Há também duas questões que devem ser ressaltadas: a primeira é que existem poucos repórteres preparados para exercer uma função crítica, o que exige uma grande responsabilidade e uma postura ética rigorosa. Hoje em dia, um jovem, recém-chegado às redações, recebe de mãos beijadas o poder de emitir opiniões decisivas sobre peças, filmes, livros e espetáculos de diversas naturezas, sem que tenha qualquer formação específica na área sobre a qual escreve. A segunda é que muitos confundem a crítica – que deve ser justa e criteriosa, jamais ofensiva ou humilhante – com uma atitude agressiva e covarde de desancar e destruir trabalhos que demandaram muito esforço para serem realizados.

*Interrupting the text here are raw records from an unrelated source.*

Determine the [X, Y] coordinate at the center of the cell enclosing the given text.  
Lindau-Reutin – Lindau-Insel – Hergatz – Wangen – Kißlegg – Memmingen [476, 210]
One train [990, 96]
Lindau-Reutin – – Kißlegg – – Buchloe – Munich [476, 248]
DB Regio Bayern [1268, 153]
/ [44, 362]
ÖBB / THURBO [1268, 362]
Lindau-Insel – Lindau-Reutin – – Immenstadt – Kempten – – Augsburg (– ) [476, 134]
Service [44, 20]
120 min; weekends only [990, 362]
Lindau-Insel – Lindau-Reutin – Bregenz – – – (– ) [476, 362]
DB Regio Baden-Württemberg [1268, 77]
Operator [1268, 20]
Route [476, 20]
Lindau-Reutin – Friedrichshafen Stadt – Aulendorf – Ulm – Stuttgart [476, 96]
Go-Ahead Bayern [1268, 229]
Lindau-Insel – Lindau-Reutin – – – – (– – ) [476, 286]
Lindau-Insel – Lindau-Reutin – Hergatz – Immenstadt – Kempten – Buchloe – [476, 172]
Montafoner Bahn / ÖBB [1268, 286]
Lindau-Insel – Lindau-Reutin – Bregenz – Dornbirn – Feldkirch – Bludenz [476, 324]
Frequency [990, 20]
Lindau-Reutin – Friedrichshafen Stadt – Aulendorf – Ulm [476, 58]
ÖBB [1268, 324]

É verdade que muitos jornalistas não querem se indispor com pessoas no meio em que atuam, principalmente numa cidade ainda provinciana, como Salvador, onde as pessoas freqüentam os mesmos lugares, conhecem as mesmas pessoas. Mas, por outro lado, penso que o jornalista deve exercer o poder que tem com muito cuidado, pois, inclusive, muitas vezes, como diz o ditado, o feitiço pode voltar contra o feiticeiro.

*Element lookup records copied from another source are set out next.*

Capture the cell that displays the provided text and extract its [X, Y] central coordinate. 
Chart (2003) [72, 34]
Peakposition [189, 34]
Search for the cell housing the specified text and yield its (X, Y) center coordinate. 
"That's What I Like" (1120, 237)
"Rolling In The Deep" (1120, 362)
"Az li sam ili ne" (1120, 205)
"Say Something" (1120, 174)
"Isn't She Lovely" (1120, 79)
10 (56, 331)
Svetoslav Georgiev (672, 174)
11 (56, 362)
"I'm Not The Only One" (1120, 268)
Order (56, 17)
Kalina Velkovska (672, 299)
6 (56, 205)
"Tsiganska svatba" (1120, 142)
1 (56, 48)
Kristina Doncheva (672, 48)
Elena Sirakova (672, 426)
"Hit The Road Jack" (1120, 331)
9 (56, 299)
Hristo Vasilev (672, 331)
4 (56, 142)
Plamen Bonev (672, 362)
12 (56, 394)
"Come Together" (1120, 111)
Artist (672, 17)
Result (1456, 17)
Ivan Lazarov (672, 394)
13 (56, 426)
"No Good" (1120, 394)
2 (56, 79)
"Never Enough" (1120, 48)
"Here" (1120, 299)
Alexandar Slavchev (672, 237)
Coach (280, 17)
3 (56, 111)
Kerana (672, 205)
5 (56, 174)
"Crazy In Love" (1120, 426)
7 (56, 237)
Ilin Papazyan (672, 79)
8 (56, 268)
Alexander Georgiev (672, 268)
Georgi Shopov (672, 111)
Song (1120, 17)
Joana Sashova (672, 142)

A TV Globo tem o hábito de utilizar, em suas matérias investigativas, jornalistas se passando por alguém interessado em usufruir algum negócio fraudulento, além do suporte de câmeras escondidas e tudo o mais, para fazer uma denúncia. Em seu livro [A arte de fazer um jornal diário], Noblat faz severas críticas a esse procedimento, alegando ser antiético. Mas em determinadas circunstâncias, ficaria difícil ou até mesmo impraticável se reunir dados que possam servir como provas, sem usar esses recursos. Cito o exemplo da máfia dos carros recuperados, que veio ao ar no Fantástico e que gerou constrangimento às seguradoras, pois muitas delas estavam envolvidas na fraude. O caso foi parar nos tribunais. A pergunta é: de que maneira um jornalista é profissional: no momento em que ele leva ao conhecimento da sociedade uma prática corrupta de determinado órgão, ou sendo politicamente correto quanto às possibilidades de obter as provas do crime? Não me refiro aos excessos. E ressaltando também que não sou tiete da TV Bobo.

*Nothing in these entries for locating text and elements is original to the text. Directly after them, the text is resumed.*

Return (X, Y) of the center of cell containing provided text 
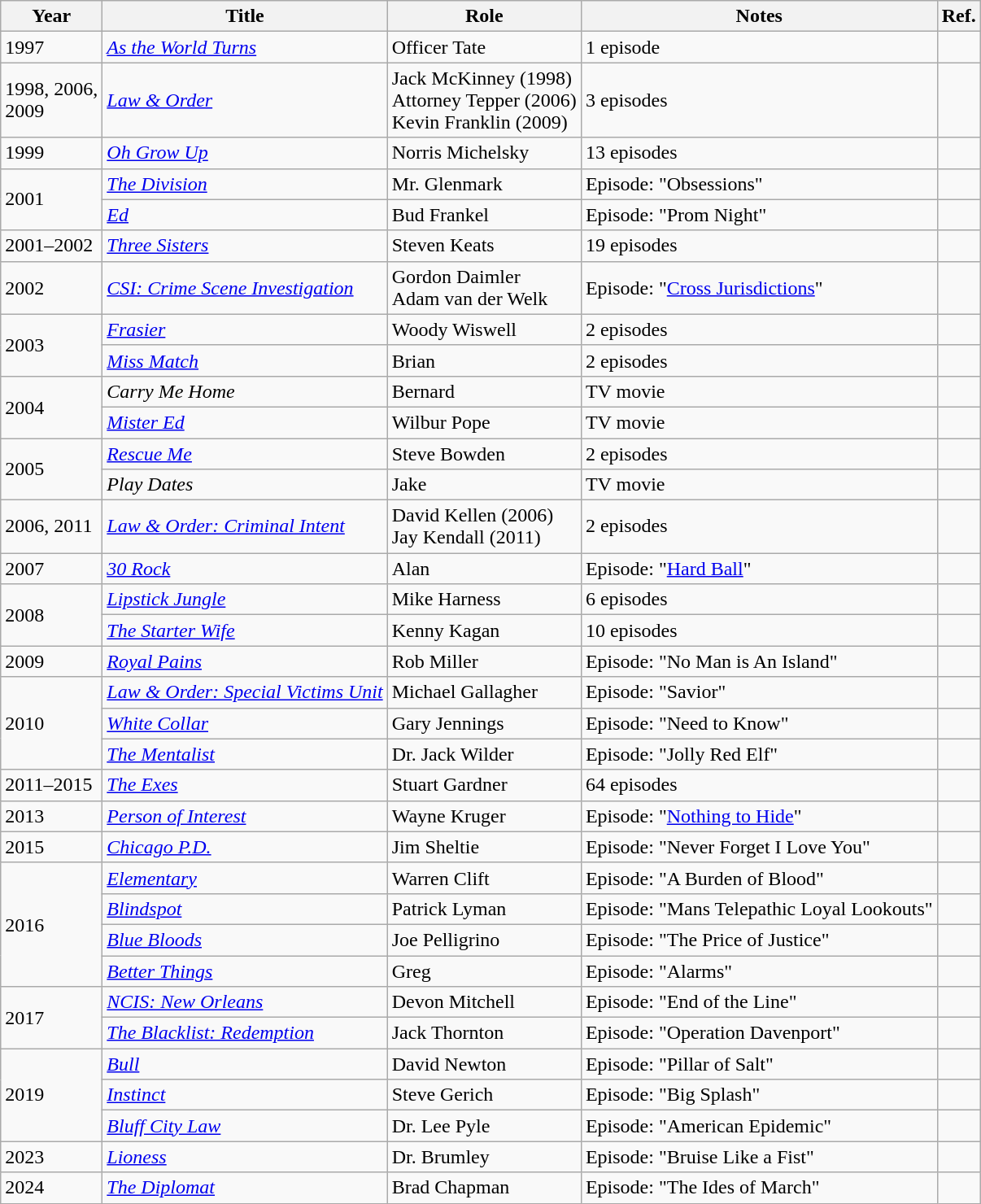
Law & Order: Special Victims Unit (245, 692)
2008 (52, 615)
Dr. Jack Wilder (484, 754)
Wilbur Pope (484, 422)
Episode: "Never Forget I Love You" (759, 847)
David Newton (484, 1064)
Lioness (245, 1157)
Episode: "Operation Davenport" (759, 1033)
Wayne Kruger (484, 816)
Alan (484, 569)
Kenny Kagan (484, 630)
Norris Michelsky (484, 153)
2023 (52, 1157)
Title (245, 16)
Better Things (245, 970)
1997 (52, 47)
2001 (52, 199)
Role (484, 16)
Joe Pelligrino (484, 940)
2007 (52, 569)
13 episodes (759, 153)
2015 (52, 847)
30 Rock (245, 569)
Episode: "A Burden of Blood" (759, 878)
Instinct (245, 1095)
2017 (52, 1018)
NCIS: New Orleans (245, 1002)
19 episodes (759, 246)
2003 (52, 345)
Person of Interest (245, 816)
The Exes (245, 785)
Gary Jennings (484, 723)
Dr. Brumley (484, 1157)
Play Dates (245, 485)
3 episodes (759, 100)
Blue Bloods (245, 940)
2013 (52, 816)
2005 (52, 469)
Bull (245, 1064)
Lipstick Jungle (245, 600)
Jack Thornton (484, 1033)
Carry Me Home (245, 391)
Stuart Gardner (484, 785)
Steven Keats (484, 246)
2019 (52, 1095)
David Kellen (2006)Jay Kendall (2011) (484, 527)
Rescue Me (245, 453)
Rob Miller (484, 661)
Oh Grow Up (245, 153)
Episode: "Jolly Red Elf" (759, 754)
Ed (245, 215)
Officer Tate (484, 47)
Royal Pains (245, 661)
Elementary (245, 878)
Episode: "The Ides of March" (759, 1188)
White Collar (245, 723)
Episode: "Cross Jurisdictions" (759, 288)
Episode: "End of the Line" (759, 1002)
Mike Harness (484, 600)
The Mentalist (245, 754)
Episode: "Big Splash" (759, 1095)
Episode: "Obsessions" (759, 184)
Law & Order: Criminal Intent (245, 527)
2004 (52, 407)
The Division (245, 184)
2009 (52, 661)
Blindspot (245, 909)
1 episode (759, 47)
Warren Clift (484, 878)
Mister Ed (245, 422)
1999 (52, 153)
Episode: "Savior" (759, 692)
Woody Wiswell (484, 329)
2016 (52, 924)
The Blacklist: Redemption (245, 1033)
The Starter Wife (245, 630)
Bud Frankel (484, 215)
Year (52, 16)
Jim Sheltie (484, 847)
Devon Mitchell (484, 1002)
2002 (52, 288)
6 episodes (759, 600)
Miss Match (245, 360)
Episode: "Bruise Like a Fist" (759, 1157)
Episode: "Prom Night" (759, 215)
Chicago P.D. (245, 847)
Episode: "American Epidemic" (759, 1126)
Bernard (484, 391)
Mr. Glenmark (484, 184)
Bluff City Law (245, 1126)
Notes (759, 16)
Patrick Lyman (484, 909)
Episode: "The Price of Justice" (759, 940)
Jack McKinney (1998)Attorney Tepper (2006)Kevin Franklin (2009) (484, 100)
Brad Chapman (484, 1188)
2011–2015 (52, 785)
CSI: Crime Scene Investigation (245, 288)
As the World Turns (245, 47)
Michael Gallagher (484, 692)
Episode: "Mans Telepathic Loyal Lookouts" (759, 909)
2024 (52, 1188)
2010 (52, 723)
Greg (484, 970)
Dr. Lee Pyle (484, 1126)
10 episodes (759, 630)
Law & Order (245, 100)
Steve Gerich (484, 1095)
64 episodes (759, 785)
The Diplomat (245, 1188)
Episode: "No Man is An Island" (759, 661)
Jake (484, 485)
Ref. (958, 16)
1998, 2006,2009 (52, 100)
2006, 2011 (52, 527)
Episode: "Hard Ball" (759, 569)
Steve Bowden (484, 453)
Frasier (245, 329)
2001–2002 (52, 246)
Brian (484, 360)
Episode: "Pillar of Salt" (759, 1064)
Gordon DaimlerAdam van der Welk (484, 288)
Three Sisters (245, 246)
Episode: "Alarms" (759, 970)
Episode: "Need to Know" (759, 723)
Episode: "Nothing to Hide" (759, 816)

Esta é uma questão bastante polêmica e não existe unanimidade em relação a esses procedimentos. Questionado por mim, numa palestra, sobre a utilização de câmera oculta em reportagens investigativas, o repórter Domingos Meireles, da TV Globo, colocou a seguinte questão: seria realmente ético não revelar um crime que lese dezenas ou centenas de pessoas por não querer usar a câmera oculta, quando não há outro meio de desmascarar os criminosos? Por outro lado, eu questiono: será que cabe mesmo à imprensa fazer um trabalho de investigação que deveria ser feito pela polícia?